I'm here on a daily basis....let's meet up Amie!

I have access to AOL msgr and this Chat from my office.............nothing else...and yes..it's kinda sad to see the Chatroom always empty...........

Cya


----------



## nixgeek (Nov 3, 2005)

And I'm always on IM. My accounts should be listed under my profile.


----------



## Amie (Nov 13, 2005)

nixgeek said:
			
		

> And I'm always on IM. My accounts should be listed under my profile.


I'm not sure how to list my IM accounts under my profile/sig, but if you'd like to chat sometime, I'd be happy to give the information to you. Feel free to PM me and I will reply there, rather than listing it in public for people who don't give a rat's @ss to see.


----------



## Macraze (Nov 15, 2005)

The Cafe is not deserted, it is lively. The dynamics of Chat rooms and message boards are quite different. In the forums you can get deeper into the conversation, while in the chat room it is more a hang out to kill time. This is a great Message board; the chat room probably didn't catch on.


----------



## Amie (Nov 15, 2005)

Macraze said:
			
		

> The Cafe is not deserted, it is lively. The dynamics of Chat rooms and message boards are quite different. In the forums you can get deeper into the conversation, while in the chat room it is more a hang out to kill time. This is a great Message board; the chat room probably didn't catch on.

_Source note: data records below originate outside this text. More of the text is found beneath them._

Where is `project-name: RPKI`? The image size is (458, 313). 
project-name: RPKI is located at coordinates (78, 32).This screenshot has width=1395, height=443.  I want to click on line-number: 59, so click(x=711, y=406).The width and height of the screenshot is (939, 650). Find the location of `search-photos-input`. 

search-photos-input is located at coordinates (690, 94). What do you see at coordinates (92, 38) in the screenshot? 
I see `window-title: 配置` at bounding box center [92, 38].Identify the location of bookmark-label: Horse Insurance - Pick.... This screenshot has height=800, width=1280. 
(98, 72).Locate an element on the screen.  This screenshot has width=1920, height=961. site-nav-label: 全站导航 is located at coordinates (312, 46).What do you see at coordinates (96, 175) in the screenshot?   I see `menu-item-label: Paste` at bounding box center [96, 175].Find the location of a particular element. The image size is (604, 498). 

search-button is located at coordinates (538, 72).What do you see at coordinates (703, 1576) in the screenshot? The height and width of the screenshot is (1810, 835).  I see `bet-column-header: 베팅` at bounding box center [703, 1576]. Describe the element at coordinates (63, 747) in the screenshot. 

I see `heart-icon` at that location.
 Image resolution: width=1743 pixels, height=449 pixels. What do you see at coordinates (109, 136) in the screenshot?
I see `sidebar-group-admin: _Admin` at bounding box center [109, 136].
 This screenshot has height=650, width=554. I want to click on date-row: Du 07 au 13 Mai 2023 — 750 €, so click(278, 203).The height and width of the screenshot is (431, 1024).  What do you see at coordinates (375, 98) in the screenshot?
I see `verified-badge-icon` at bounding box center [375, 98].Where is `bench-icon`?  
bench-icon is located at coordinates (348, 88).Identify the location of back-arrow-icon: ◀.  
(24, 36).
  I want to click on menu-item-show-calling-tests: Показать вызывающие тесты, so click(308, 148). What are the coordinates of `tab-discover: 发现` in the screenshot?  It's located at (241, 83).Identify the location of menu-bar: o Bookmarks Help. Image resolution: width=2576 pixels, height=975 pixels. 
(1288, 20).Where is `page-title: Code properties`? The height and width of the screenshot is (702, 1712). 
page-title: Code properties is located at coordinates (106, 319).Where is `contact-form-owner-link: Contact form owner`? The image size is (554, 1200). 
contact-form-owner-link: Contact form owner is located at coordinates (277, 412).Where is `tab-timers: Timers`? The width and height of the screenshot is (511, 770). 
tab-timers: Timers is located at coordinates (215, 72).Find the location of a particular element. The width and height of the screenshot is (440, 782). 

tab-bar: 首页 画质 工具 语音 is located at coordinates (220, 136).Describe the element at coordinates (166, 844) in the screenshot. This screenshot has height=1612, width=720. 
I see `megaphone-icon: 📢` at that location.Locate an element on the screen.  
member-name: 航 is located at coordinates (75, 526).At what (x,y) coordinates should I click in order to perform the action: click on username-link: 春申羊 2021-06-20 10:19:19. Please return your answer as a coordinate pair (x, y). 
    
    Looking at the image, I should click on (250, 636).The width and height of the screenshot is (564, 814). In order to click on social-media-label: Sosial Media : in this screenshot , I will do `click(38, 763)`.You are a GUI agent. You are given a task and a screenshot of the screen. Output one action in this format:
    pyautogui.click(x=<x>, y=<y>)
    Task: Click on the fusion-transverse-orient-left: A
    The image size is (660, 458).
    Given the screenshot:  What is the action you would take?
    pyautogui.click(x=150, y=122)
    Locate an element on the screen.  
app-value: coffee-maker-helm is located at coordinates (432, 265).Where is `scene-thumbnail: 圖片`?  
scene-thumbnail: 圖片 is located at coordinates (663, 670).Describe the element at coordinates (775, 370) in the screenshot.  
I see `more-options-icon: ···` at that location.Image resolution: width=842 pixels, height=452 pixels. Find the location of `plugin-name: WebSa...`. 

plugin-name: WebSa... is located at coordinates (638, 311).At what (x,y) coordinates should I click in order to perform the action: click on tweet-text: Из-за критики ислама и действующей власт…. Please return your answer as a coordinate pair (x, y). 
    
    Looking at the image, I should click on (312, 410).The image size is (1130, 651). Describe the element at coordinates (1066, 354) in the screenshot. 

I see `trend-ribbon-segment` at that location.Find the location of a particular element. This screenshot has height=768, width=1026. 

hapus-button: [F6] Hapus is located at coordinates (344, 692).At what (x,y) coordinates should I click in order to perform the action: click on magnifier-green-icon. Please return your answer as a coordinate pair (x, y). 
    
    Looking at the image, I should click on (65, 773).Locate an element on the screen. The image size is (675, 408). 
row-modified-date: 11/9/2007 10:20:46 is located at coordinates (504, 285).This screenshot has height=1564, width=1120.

That's what I'm talking about--the chat room. Every time I go there (although it's been a while 'cause I kind of gave up), there's no one there. Ah well. I'm just glad the message boards are lively and full of nice people offering a wealth of information.


----------



## reed (Dec 7, 2005)

Amie,

  Sorry for your troubles concerning the quiet chat room. Take heart, I'm living overseas and when you are asleep I'm ready to go....and visa versa. Hope things work out. This is a cool site all the same and yes: "we are not idiots but Mac users." 
All the best, Henry, from far away


----------



## Ed H (Mar 24, 2006)

Hi Everybody: My Short name is Ed H and have just joined this chat room. I hear from others that say it's a good site andd I hope to enjoy it.
Ed H


----------



## Amie (Mar 24, 2006)

reed said:
			
		

> Amie,
> 
> Sorry for your troubles concerning the quiet chat room. Take heart, I'm living overseas and when you are asleep I'm ready to go....and visa versa. Hope things work out. This is a cool site all the same and yes: "we are not idiots but Mac users."
> All the best, Henry, from far away


Thanks, Henry. I continue to frequent this site and have enjoyed asking questions, answering questions, and conversing with all the great people here. However, I gave up on the chat room a long time ago. LOL


----------



## Amie (Mar 24, 2006)

Ed H said:
			
		

> Hi Everybody: My Short name is Ed H and have just joined this chat room. I hear from others that say it's a good site andd I hope to enjoy it.
> Ed H


Welcome, Ed. Yes, I think this is a fantastic site with an abundance of good information--and good people. Hope you enjoy it as much as I have.


----------